Durch neue Techniken, wie die digitale Volumentomografie, können wir anschließend die Implantate mittels 3-D- Planung mit speziellen Bohrschablonen minimalinvasiv einbringen.

Neben der chirurgischen Leistung spielt auch die anschließende prothetische Versorgung eine entscheidende Rolle. Auch in diesem Gebiet gab es in den letzten Jahren bedeutende Fortschritte. Es stehen heute neue Materialien wie Zirkonoxid zur Verfügung.

Ebenso zeigte sich in den letzten Jahren ein Trend zur Einfachheit. Haben wir früher mit aufwendigen Provisorien ein Weichteilshaping durchgeführt, verzichten wir heute, wenn möglich, auf eine provisorische Phase und setzen die endgültigen Kronen mit optimalen Emergenzprofil bei der Freilegung oder kurz danach ein.

Diese Änderung des Therapiekonzeptes resultiert aus der Erkenntnis, dass wir von verschiedenen Studien (Tarnow, Misch, Chen) wissen, dass mit jedem Wechseln der Implantatteile das periimplantäre Weichgewebe gereizt wird und es dadurch zu einer Resorption kommen kann.

Fallbeispiel

Der folgende Fall beschreibt ein komplexes Vorgehen in der Oberkieferfront. Die 38-jährige Patientin stellt sich mit Schmerzen am 23 in unserer Praxis vor (Abb. 1). Klinisch zeigte sich eine Schwellung am 23 mit Fistelbildung. Röntgenologisch sah man einen apikalen Abszess nach erfolgloser Wurzelbehandlung. Aufgrund der starken Entzündung haben wir auf eine Sofortimplantation verzichtet. Wir haben hier die RP mit der SS kombiniert (Abb. 2–3). Man sieht, dass der Kiefer aufgrund der fehlenden Zähne 12–23 stark resorbiert ist. Um hier ein optimales Ergebnis zu erzielen, ist eine kombinierte Hart- und Weichgewebsaugmentation notwendig. Zehn Wochen nach der Extraktion erfolgte die zweite Operation mit der Implantation von zwei TSV Implantaten der Firma Zimmer Dental. Gleichzeitig wurde in der Region 12–23 eine Augmentation mit Bio-Oss® der Firma Geistlich durchgeführt. Das Augmentat wurde mit einer Bio-Gide® Membran der Firma Geistlich abgedeckt. Über der Membran wurde das Weichgewebe mit zwei Bindegewebstransplantaten aus dem Gaumen aufgebaut. Die Provisorien wurden reduziert, sodass ein Spalt von mindestens einem Millimeter blieb (Abb. 4–7).

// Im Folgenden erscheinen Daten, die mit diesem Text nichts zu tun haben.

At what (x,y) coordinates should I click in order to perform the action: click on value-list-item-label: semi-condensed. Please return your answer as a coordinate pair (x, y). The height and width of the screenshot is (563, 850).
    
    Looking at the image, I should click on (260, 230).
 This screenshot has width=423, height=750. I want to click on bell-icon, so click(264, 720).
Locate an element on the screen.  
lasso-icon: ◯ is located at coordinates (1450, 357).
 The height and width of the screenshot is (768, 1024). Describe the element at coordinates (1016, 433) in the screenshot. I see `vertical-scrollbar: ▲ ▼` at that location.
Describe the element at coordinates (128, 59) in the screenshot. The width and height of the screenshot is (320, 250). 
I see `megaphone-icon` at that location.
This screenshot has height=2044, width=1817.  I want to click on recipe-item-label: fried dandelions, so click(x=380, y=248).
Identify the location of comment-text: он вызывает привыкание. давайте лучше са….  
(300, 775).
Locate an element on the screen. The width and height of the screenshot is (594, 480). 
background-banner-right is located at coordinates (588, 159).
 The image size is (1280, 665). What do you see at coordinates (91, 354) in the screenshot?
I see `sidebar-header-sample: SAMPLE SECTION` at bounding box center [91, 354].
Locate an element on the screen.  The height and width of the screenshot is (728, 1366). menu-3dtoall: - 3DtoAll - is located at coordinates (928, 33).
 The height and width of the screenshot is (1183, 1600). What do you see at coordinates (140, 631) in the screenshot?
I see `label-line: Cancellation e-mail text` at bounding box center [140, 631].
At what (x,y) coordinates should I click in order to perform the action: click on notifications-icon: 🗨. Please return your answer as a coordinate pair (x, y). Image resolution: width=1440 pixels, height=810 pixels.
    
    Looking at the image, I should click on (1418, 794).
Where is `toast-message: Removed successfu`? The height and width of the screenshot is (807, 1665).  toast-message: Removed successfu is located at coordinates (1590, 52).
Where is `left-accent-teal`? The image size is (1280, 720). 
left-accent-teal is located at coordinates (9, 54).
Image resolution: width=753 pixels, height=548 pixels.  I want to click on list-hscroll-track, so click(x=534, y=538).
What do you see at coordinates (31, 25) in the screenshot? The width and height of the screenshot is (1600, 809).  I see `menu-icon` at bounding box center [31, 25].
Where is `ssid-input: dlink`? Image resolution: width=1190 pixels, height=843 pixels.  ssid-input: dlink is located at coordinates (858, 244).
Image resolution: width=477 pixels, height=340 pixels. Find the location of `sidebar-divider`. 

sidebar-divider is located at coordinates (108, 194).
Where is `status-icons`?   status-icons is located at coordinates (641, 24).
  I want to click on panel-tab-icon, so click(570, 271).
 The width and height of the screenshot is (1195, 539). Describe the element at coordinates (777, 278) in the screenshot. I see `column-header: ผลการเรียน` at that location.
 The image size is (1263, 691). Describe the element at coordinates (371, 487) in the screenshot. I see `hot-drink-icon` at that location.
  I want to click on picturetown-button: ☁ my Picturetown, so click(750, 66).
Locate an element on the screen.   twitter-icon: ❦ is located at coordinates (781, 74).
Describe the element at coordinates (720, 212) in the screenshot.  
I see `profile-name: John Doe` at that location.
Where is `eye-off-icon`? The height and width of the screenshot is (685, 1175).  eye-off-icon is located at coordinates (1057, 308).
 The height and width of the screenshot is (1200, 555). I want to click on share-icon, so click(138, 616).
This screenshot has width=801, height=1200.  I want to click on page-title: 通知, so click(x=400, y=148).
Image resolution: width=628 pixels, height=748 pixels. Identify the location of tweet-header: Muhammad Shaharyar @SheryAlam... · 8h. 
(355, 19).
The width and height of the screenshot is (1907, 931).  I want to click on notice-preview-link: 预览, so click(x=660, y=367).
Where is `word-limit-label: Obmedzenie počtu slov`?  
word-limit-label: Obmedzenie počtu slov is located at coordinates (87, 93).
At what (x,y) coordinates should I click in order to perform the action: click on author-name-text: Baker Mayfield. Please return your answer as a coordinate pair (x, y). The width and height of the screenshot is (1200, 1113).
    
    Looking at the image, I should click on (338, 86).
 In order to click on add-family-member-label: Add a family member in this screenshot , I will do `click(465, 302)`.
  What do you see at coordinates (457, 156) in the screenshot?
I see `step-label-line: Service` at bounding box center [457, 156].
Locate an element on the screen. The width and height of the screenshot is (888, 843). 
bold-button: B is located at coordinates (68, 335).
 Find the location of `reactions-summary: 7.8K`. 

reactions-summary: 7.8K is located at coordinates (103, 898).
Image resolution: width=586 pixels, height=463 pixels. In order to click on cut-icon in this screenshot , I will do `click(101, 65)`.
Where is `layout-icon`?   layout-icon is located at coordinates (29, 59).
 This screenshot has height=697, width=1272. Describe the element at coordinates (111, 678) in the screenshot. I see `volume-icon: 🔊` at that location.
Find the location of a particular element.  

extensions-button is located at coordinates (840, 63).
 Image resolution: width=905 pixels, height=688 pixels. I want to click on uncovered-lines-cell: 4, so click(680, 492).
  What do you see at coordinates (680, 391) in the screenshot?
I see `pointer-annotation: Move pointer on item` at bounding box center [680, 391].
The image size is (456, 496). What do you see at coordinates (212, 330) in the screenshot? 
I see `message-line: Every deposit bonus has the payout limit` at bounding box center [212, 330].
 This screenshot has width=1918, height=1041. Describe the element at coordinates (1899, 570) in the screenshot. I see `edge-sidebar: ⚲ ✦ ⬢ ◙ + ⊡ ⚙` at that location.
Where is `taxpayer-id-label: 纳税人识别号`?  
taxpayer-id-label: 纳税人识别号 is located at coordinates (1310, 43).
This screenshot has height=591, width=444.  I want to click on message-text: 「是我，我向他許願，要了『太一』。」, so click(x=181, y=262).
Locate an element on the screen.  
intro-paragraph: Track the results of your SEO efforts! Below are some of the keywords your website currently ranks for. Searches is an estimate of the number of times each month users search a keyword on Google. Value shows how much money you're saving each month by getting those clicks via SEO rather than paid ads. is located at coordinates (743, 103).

Nach zwei Wochen wurden die Nähte entfernt. Drei Monate später erfolgte die Freilegung und wir begannen mit dem Weichgewebsshaping (Abb. 8–10). Hierbei wurde das Gewebe durch gezielten Druck ausgeformt. Das Provisorium wurde dabei mehrmals alle zwei Wochen umgearbeitet. Nach einem weiteren Weichgewebsaufbau wurde fehlendes Weichgewebe ergänzt, um gleichmäßige Papillen an allen Zähnen zu erzielen. Es folgte eine Haltephase von zwölf Wochen, bevor die Zähne endgültig mit Zirkonkronen versorgt wurden (Abb.11–13).

Schlussfolgerung

Es ist heute möglich, bei genauer Analyse und konsequenter chirurgischer sowie prothetischer Planung ästhetische vorhersagbare Ergebnisse zu erzielen. Es gibt dabei keinen Königsweg, sondern eine Vielzahl von Alternativen, die mit dem Patienten im Vorfeld genau durchgesprochen werden sollten. Gerade die ästhetische Zone verlangt hier ein sorgfältiges Vorgehen und viel Erfahrung, da jeder Fehler schwerwiegende Konsequenzen nach sich ziehen kann. Dank neuerer Studien haben wir heute ein besseres Verständnis der knöchernen Strukturen und deren Heilungs- und Umbauvorgängen. Aufgrund neuerer chirurgischer Techniken und neuer Materialien sind wir heute in der Lage, vielen Patienten eine natürliche Ästhetik zu ermöglichen.

Ich bedanke mich bei meinem Team sowie bei ZTM J. Mayer (Oraldesign Bodensee), die wesentlich zum Erfolg dieses Falls beigetragen haben.